Set problem: Reproduce the records word for word, from the first line up to and including the line that contains "click(150, 59)".

::::::::::

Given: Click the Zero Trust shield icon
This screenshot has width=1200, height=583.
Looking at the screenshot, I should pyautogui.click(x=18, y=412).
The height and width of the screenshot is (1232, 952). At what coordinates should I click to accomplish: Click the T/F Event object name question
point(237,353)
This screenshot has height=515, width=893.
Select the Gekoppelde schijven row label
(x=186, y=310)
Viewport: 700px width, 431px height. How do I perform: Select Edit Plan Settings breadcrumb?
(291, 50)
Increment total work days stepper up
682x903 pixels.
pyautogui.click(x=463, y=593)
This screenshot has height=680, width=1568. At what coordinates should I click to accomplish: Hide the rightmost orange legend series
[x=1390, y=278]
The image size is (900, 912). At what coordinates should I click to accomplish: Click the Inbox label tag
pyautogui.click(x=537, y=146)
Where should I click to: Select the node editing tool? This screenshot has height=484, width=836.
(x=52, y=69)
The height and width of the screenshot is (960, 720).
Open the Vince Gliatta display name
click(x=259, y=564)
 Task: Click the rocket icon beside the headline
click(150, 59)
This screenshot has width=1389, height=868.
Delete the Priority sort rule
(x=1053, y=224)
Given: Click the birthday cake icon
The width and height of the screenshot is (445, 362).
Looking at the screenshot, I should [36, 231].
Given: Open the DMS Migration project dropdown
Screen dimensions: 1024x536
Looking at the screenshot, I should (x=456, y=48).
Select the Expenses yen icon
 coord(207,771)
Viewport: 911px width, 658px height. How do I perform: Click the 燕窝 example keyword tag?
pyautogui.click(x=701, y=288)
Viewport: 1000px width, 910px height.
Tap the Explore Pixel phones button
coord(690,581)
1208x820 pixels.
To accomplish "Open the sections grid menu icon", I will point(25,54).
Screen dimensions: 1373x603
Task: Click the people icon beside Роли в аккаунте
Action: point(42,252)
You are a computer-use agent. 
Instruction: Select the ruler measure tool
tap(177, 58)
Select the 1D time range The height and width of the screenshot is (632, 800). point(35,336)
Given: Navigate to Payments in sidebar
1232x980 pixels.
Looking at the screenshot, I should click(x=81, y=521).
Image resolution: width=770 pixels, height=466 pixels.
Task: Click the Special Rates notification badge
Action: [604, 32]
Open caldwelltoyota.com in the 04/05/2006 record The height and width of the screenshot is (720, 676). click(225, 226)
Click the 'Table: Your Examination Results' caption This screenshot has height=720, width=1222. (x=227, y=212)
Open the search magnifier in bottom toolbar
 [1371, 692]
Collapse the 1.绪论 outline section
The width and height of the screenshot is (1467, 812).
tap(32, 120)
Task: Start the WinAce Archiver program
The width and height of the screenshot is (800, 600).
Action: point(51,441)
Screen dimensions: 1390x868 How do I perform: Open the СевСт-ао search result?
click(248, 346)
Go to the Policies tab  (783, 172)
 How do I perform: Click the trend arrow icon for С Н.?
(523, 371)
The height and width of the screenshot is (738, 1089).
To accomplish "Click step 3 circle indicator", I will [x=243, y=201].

::::::::::

Full output:
Given: Click the Zero Trust shield icon
This screenshot has width=1200, height=583.
Looking at the screenshot, I should pyautogui.click(x=18, y=412).
The height and width of the screenshot is (1232, 952). At what coordinates should I click to accomplish: Click the T/F Event object name question
point(237,353)
This screenshot has height=515, width=893.
Select the Gekoppelde schijven row label
(x=186, y=310)
Viewport: 700px width, 431px height. How do I perform: Select Edit Plan Settings breadcrumb?
(291, 50)
Increment total work days stepper up
682x903 pixels.
pyautogui.click(x=463, y=593)
This screenshot has height=680, width=1568. At what coordinates should I click to accomplish: Hide the rightmost orange legend series
[x=1390, y=278]
The image size is (900, 912). At what coordinates should I click to accomplish: Click the Inbox label tag
pyautogui.click(x=537, y=146)
Where should I click to: Select the node editing tool? This screenshot has height=484, width=836.
(x=52, y=69)
The height and width of the screenshot is (960, 720).
Open the Vince Gliatta display name
click(x=259, y=564)
 Task: Click the rocket icon beside the headline
click(150, 59)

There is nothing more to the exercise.